The report is released as the EU is set to review its biofuel policy in 2012 in line with environmental impacts.
“Imported industrial biofuels for European renewable energy exacerbate land grabs in Africa and fuel violations of the right to food”, says Nora McKeon coordinator of EuropAfrica. “The EU has to realise that its energy and agricultural policies have global impacts, often affecting the most vulnerable in poor countries. Decision makers cannot ignore the evidence; it’s time for a total re-think of biofuel policy”
The view from Africa
The report shows that 66% of the land grabs in Africa are intended for biofuel production, some 18.8 million hectares. Among the biggest investors are companies from Europe, as case studies from Senegal and Mali show, with European investments likely to increase further.

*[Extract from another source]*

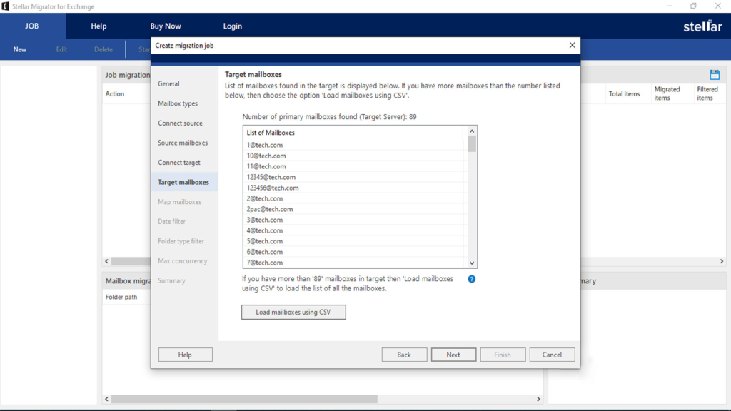Click the Help button in dialog footer
This screenshot has width=731, height=411.
(x=185, y=355)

“We want to grow food for people in Africa, not for fuelling cars in Europe. The switch to biofuel crops in Senegal has been a failure. Productivity has fallen sharply since we started trying the Jatropha biofuel crop, and many farmers are feeling cheated. We call on the European Union to drop its renewable energy target for biofuels until measures are in place which ensure that the right to food is not violated” said Marius Dia, of CNCR - Conseil National de Concertation et de Coopération des ruraux du Sénégal.
EU driving global biofuel production
Despite contrary claims, the EU is highly dependent on imports. Already in 2008, the EU imported almost 40 percent of its biofuels or biofuel feedstock.
“The European Union’s biofuel policy explicitly encourages increased production worldwide, imposing an export-oriented industrial farming model on food insecure countries,” Roman Herre from FIAN explains. “The policy does not provide any protection from land grabs in countries affected by hunger, which should be discouraged from producing biofuels destined for the European Union”
Violations of international human rights law
The study further finds that the EU and its Member States violate their human rights obligations by not having conducted an adequate assessment of the impact of the biofuel policy on human rights and by not regulating European companies and financial actors.
“The EU’s good intention to fight climate change by promoting renewable energy is turning into a disaster. Europe is outsourcing its production, getting a ready supply of biofuels at the expense of the environment and people in the developing world. Biofuels are a perfect example of how EU policies aren’t coherent with development objectives and the legal provision of policy coherence for development,” says Blandine Bouniol, Policy Coordinator at CONCORD, the European NGO Confederation of Relief and Development NGOs.